[PROBLEM DETAILS]
Without the pictures, write the listing below out again, line for line.

[DATA SHOWN]
Content starts

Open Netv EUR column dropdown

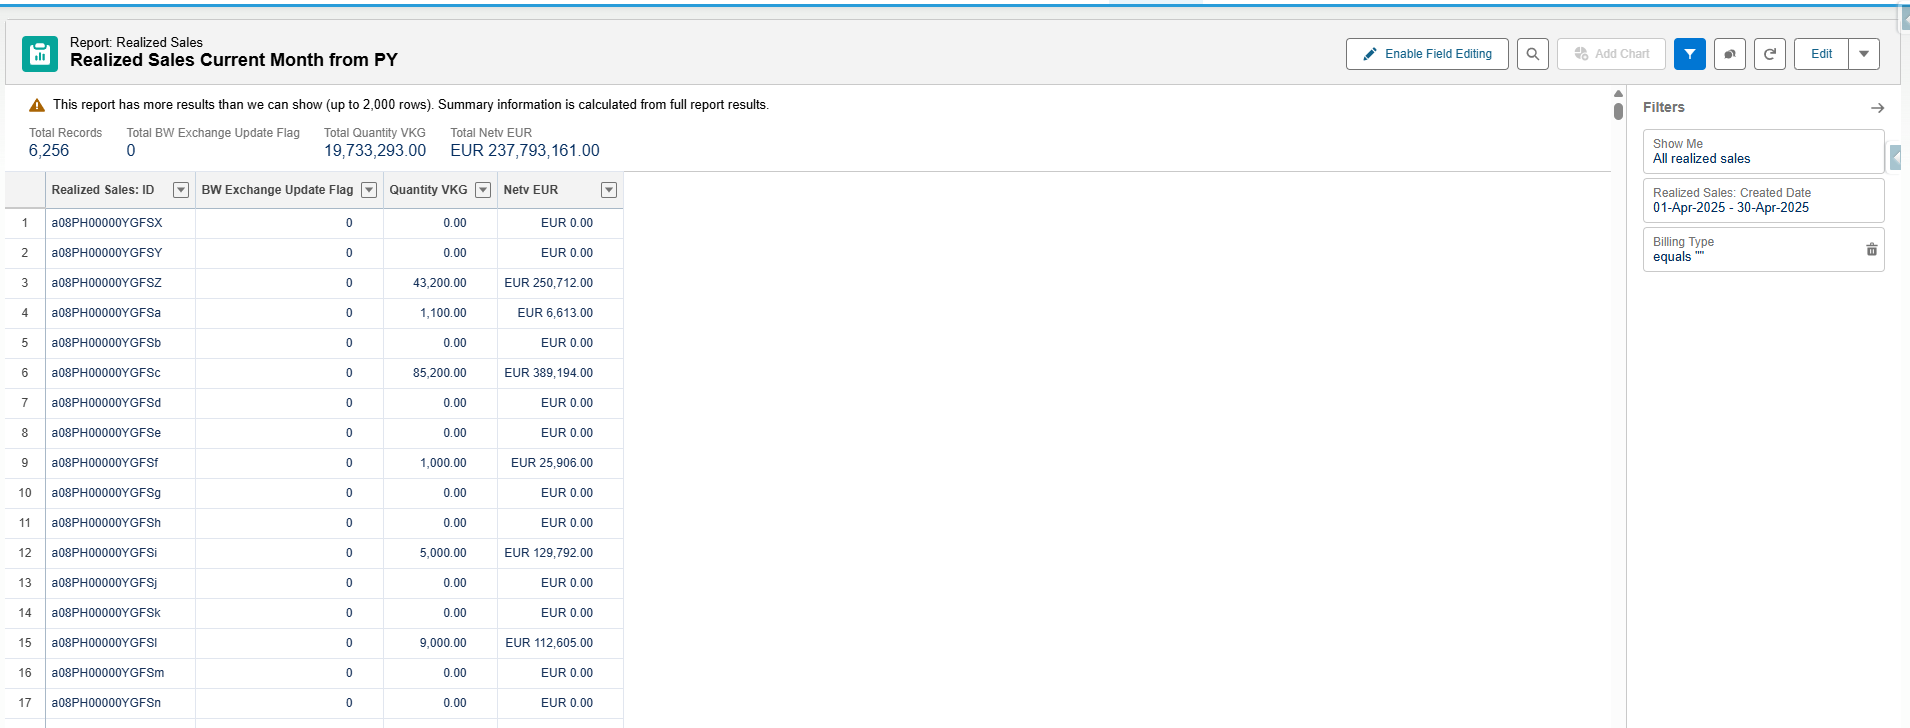coord(608,190)
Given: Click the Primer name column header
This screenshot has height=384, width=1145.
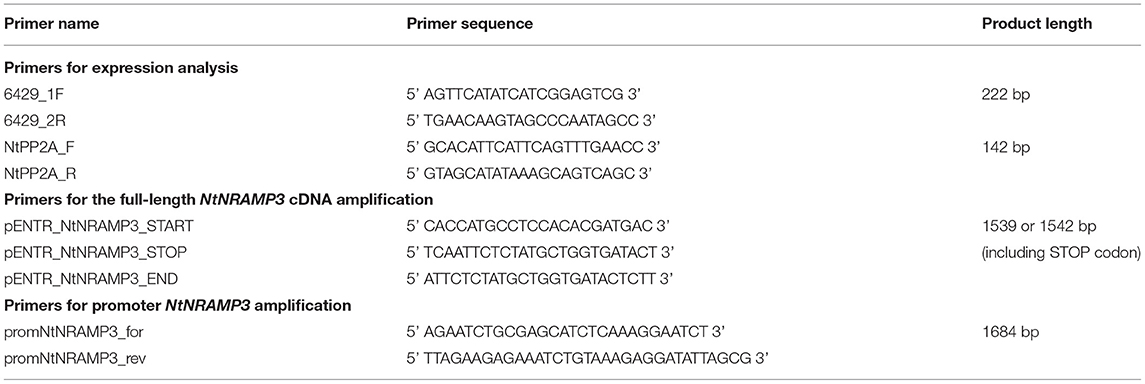Looking at the screenshot, I should pos(52,24).
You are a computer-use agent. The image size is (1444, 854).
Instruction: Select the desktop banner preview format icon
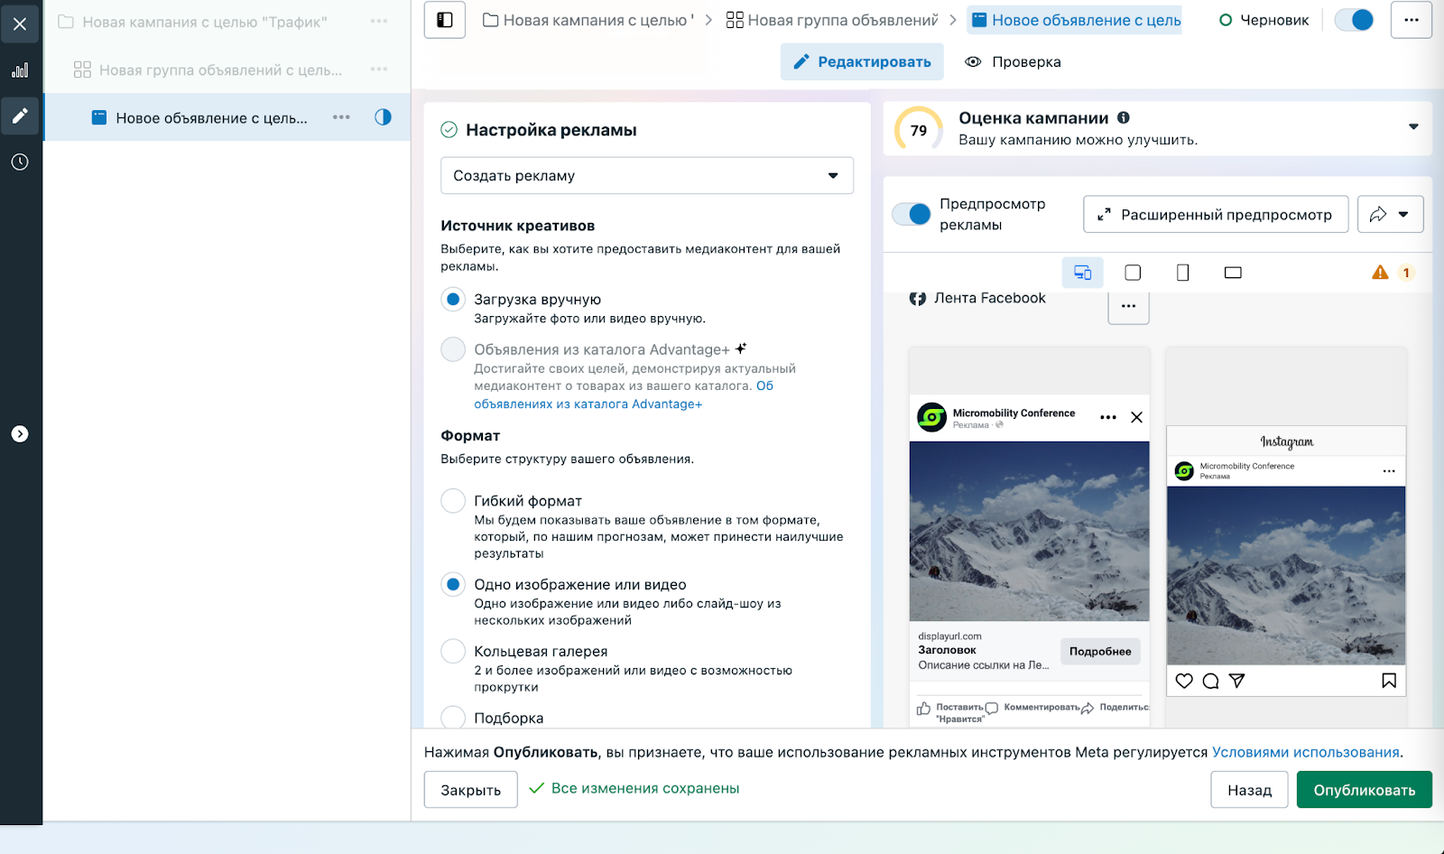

Content ends

[EXERCISE RESPONSE]
Open Netv EUR column dropdown

coord(608,190)
Given: Click the Primer name column header
This screenshot has height=384, width=1145.
Looking at the screenshot, I should pos(52,24).
You are a computer-use agent. The image size is (1444, 854).
Instruction: Select the desktop banner preview format icon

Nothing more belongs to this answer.